I woke as the first hazy light of false dawn began to touch the eastern horizon. In the first moments, my mind muddled by sleep, it seemed to me as though I was still a boy, with all the long years of my life before me, and that the sordid business that became my story had not yet occurred. This blissful ignorance, like the birds that scattered as I roused my mangled body, were frail and had dissipated entirely before the focus had fully returned to my eyes.

Paris too was already beginning to awake, and I knew that I must seek some seclusion, unless I wished my death to be the public sport of Her noble citizens. I stood, my formal attire much maligned for my recent adventure, and sought out some familiar avenue to safety. Was I to return then to my Opera House? I thought not, for there I should surely loose hold of what senses I was in possession of, and then I would die and Christine would not come back to me.

I must speak with the Persian directly, that was what I had to do.
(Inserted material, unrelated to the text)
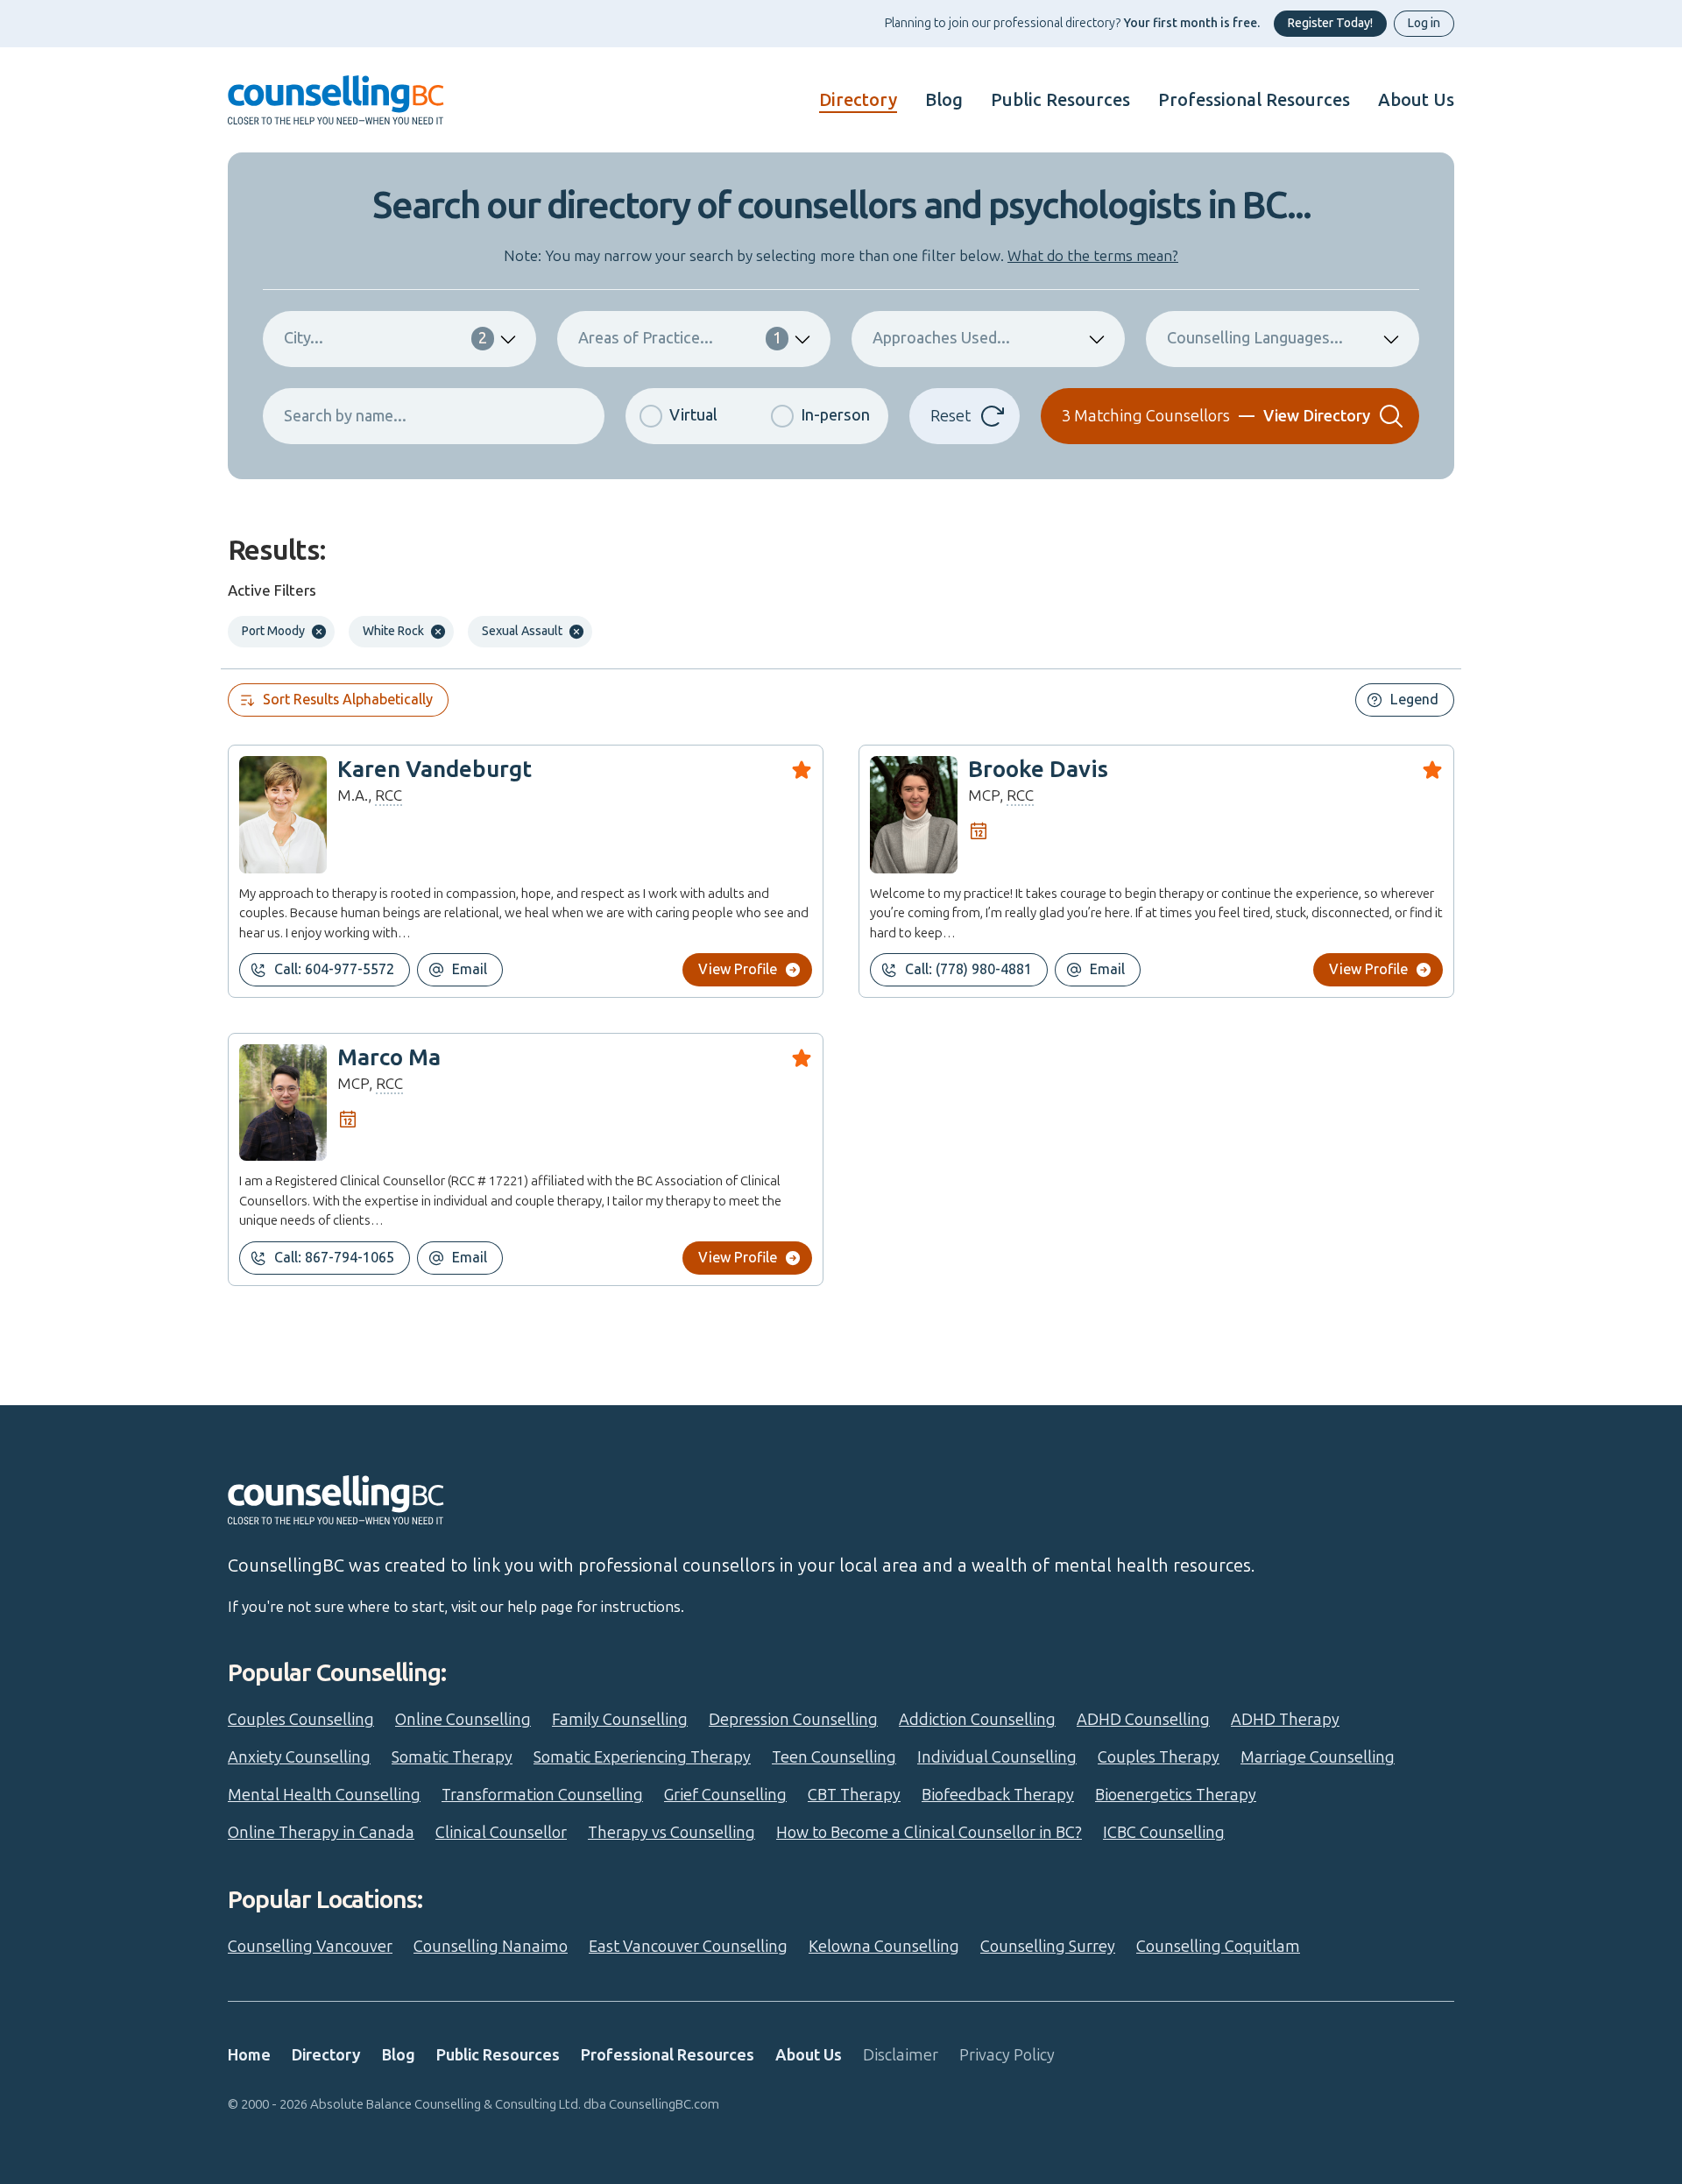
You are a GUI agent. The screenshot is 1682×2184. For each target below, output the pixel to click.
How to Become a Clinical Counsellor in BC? (929, 1832)
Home (249, 2055)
But I needed my mask, and my mask was in that damnable cellar where I cowered like a rat for the last years of my life!

It couldn't be helped, I would have to go back to the Opera House and retrieve my mask, to make myself presentable for the public eye.

Now, Leroux reports that I told Christine I had invented 'an ingenious mask'- one that would create the illusion that I was a man like any other, and in fact this was not entirely false. It is true in that Leroux was correct, I did say it, and it was also true that I had invented such a mask.

I simply had not yet created it. In short, the mask in question was currently only theoretical. The fact that it would remain theoretical indefinitely, owing to my impending death was definitely beside the point.

What sort of mask was it, you may ask, to let me walk among strangers unnoticed? Well to begin with it was hardly a mask at all, in the traditional sense; it would have to be nearly remade every time I put it on or took it off. Bits of rubber it would be, tailor made to smooth my visage, and cunning paints to complete the illusion. I wondered, after years of watching Opera costumerie why I had not thought of it before when it might have been of better use.

But there was not time nor purpose for that stroke of genius now; my normal one would suffice.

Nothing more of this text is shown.